A Data-Driven Prism: Multi-View Source Separation with Diffusion Model Priors
Sebastian Wagner-Carena, Aizhan Akhmetzhanova, Sydney Erickson
TL;DR
The paper tackles multi-view source separation (MVSS) where the underlying sources are unknown and observations are noisy and incomplete. It introduces DDPRISM, a data-driven framework that learns independent diffusion-prior models for each source $p(\mathbf{x}^\beta)$ and uses an EM loop to sample the joint posterior given observations and known mixing matrices. Key contributions include a generalist MVSS approach that does not require explicit source priors, a joint diffusion-posterior sampling scheme via MMPS approximations, and state-of-the-art performance on contrastive MVSS as well as real-world galaxy imaging tasks. The approach enables principled uncertainty quantification and posterior sampling in challenging scientific settings, though it incurs substantial computational costs and relies on linear mixing and Gaussian noise assumptions.
Abstract
A common challenge in the natural sciences is to disentangle distinct, unknown sources from observations. Examples of this source separation task include deblending galaxies in a crowded field, distinguishing the activity of individual neurons from overlapping signals, and separating seismic events from an ambient background. Traditional analyses often rely on simplified source models that fail to accurately reproduce the data. Recent advances have shown that diffusion models can directly learn complex prior distributions from noisy, incomplete data.
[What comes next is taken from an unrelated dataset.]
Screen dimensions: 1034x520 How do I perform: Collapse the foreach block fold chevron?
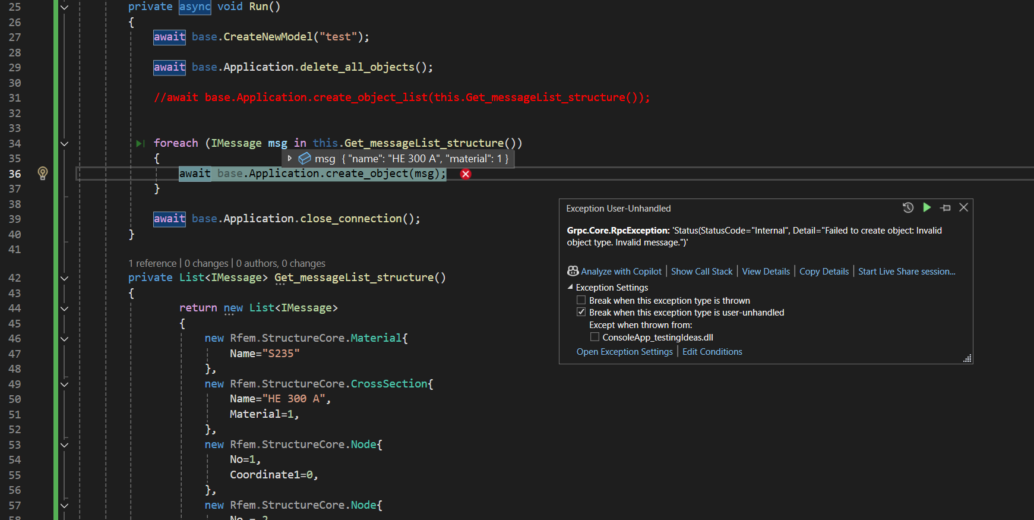pyautogui.click(x=65, y=143)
In this work, we show that diffusion models can solve the source separation problem without explicit assumptions about the source. Our method relies only on multiple views, or the property that different sets of observations contain different linear transformations of the unknown sources. We show that our method succeeds even when no source is individually observed and the observations are noisy, incomplete, and vary in resolution. The learned diffusion models enable us to sample from the source priors, evaluate the probability of candidate sources, and draw from the joint posterior of the source distribution given an observation. We demonstrate the effectiveness of our method on a range of synthetic problems as well as real-world galaxy observations.